In the case of putative equivalent beneficiaries who own companies indirectly, all intermediate owners must be "qualified." The definition of "qualified intermediate owner" is similar to, yet slightly more permissive, than the equivalent beneficiary test.
Other significant changes to the LOB Article include: (1) adding a "base erosion" requirement for a company to qualify for benefits by virtue of its status as a subsidiary of a publicly-traded company; (2) applying the base erosion test to the company's consolidated group; (3) imposing a "special tax regime" exception to the acceptable payments rule under the base erosion test; and (4) changing the definition of "gross income" under the base erosion test so as to exclude exempt dividend income.
V. Subsequent Changes in Law
This new draft Article provides that certain changes to the domestic law of either treaty country will cause some of the provisions of the Treaty to be inoperative.
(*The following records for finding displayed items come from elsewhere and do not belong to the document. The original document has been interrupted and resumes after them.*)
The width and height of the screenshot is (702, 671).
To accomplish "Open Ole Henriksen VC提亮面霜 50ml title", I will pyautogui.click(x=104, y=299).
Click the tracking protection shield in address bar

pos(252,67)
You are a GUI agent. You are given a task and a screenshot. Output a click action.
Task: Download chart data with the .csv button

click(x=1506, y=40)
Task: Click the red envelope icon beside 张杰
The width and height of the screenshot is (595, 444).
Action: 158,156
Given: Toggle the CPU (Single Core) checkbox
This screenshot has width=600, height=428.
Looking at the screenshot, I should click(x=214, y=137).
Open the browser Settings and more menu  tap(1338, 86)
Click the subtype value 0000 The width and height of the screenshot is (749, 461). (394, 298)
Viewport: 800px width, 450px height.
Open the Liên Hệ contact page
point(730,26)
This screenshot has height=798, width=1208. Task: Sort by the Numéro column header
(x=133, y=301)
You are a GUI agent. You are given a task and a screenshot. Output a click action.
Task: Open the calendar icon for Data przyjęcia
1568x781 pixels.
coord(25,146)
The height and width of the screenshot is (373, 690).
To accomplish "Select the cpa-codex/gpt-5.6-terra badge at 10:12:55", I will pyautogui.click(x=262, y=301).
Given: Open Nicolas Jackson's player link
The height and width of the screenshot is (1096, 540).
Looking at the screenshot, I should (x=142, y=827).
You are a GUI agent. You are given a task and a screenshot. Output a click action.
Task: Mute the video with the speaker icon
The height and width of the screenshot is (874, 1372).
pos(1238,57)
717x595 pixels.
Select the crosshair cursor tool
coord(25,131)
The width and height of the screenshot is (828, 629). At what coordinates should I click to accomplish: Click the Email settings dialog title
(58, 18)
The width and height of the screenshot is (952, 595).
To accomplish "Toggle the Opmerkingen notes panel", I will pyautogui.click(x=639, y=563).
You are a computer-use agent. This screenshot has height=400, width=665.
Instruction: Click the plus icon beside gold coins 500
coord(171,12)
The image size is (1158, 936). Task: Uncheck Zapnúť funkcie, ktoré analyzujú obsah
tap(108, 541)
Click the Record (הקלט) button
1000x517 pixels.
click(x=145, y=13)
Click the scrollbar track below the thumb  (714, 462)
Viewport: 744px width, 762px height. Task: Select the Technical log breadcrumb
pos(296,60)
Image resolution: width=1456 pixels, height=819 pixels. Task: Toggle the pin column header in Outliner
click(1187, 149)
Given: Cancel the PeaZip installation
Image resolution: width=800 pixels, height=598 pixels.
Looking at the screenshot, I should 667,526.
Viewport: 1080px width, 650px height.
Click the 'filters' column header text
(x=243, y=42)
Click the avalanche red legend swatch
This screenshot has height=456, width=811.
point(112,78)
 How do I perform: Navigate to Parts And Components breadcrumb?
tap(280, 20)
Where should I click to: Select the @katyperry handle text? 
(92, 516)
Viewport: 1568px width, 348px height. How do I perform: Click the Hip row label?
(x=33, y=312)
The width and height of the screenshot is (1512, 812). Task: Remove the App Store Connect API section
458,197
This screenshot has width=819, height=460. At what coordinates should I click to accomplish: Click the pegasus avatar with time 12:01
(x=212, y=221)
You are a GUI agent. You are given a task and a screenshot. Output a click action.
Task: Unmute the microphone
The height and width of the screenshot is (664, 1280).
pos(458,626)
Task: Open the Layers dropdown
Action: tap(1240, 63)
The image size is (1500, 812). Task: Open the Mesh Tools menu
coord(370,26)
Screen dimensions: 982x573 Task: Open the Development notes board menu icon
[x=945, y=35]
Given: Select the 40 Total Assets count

Paragraphs 1 and 2 of the Article state that if the highest marginal rate of taxation for individuals or business entities falls below 15 percent in either treaty country, or if either country elects to exempt individual or corporate foreign-source income from taxation, then Articles 10 (Dividends), 11 (Interest), 12 (Royalties), and 21 (Other income) will no longer be effective for individuals or companies, as the case may be.
The Technical Explanation provides that the "special tax regime" provision (detailed in (3), above) is intended to apply in cases of specific exemptions or preferences, but that this Article is applicable to broader exemptions or rate reductions.
Rolfes stated at the May 20 meeting that the provision is "less nuclear than terminating a tax treaty [altogether]" but that it would still lead to serious consequences if either treaty partner were to aggressively lower its domestic tax rates in an effort to attract mobile income.
Since the U.S. Model typically represents the United States' opening position in treaty negotiations, these new provisions will likely have a significant impact on the content of U.S. tax treaties going forward. Multinational businesses need to be aware that tax structures that work under current treaties could be rendered obsolete or ineffective as these rules are incorporated into the U.S. treaty network.